══ Selection

Wednesday, December 28, 2005

filled up.



i'm sleepy..and hungry at the moment..


i plan on going home, and finding something unhealthy to put in my stomach..then i shall bath..and go to my empty bed..and fall asleep...

thank god. i only have one more day of this...


i'm looking foward to this weekend..thats for sure.

<3

i'm excited to see you..



Sunday, December 25, 2005

r.t.h.



to be honest jealousy filled me when we talked today and went over what we got for Christmas and when it came to what our significant others got us, and what we had got them..and when we spoke over your week, and what you would be doing..especially this Friday...



this isn't normal...i am well aware of this..
please tell me you feel the same......
that i am not insane for feeling this
it's so much easier to type it over this thing
then tell you over the phone or in person..
i am at tears..blame it on the alcohol or
the break in my heart












i get so tired of missing you..




Saturday, December 24, 2005

wasted

sometimes love slips away and you just can't get it back lets face it.

════

**Exercise tasks**:
(1) Decide whether each statement agrees with the blog entries. For each, answer yes or no and quote the words that decide it.
(a) The writer plans to bathe before going to bed.
(b) The writer finds it easier to say these feelings over the phone than to type them.
(c) The writer has only one more day of something.
(2) Write out a passage from the blog entries, beginning at the words "Sunday, December 25, 2005" and stopping after the words "doing..especially this Friday...".

══ Provided data

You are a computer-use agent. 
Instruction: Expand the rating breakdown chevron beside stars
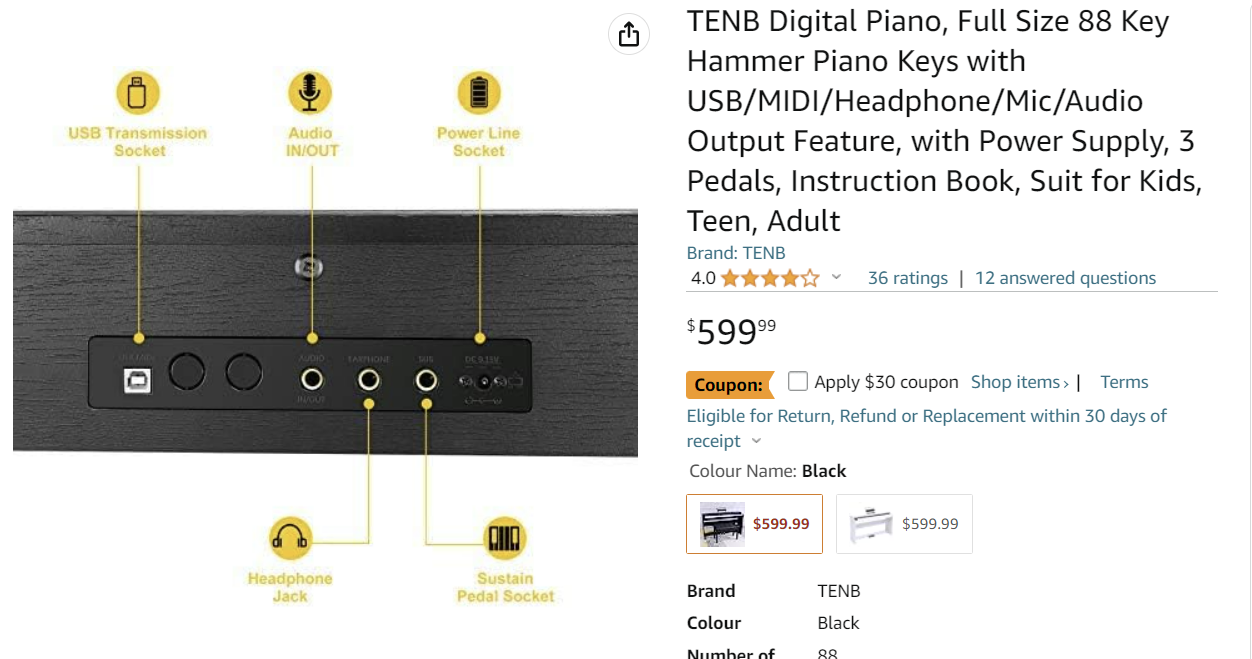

════

**Outputs in order**:
(1)
(a) Yes: "then i shall bath..and go to my empty bed"
(b) No: "it's so much easier to type it over this thing"
(c) Yes: "i only have one more day of this..."

(2)
Sunday, December 25, 2005

r.t.h.



to be honest jealousy filled me when we talked today and went over what we got for Christmas and when it came to what our significant others got us, and what we had got them..and when we spoke over your week, and what you would be doing..especially this Friday...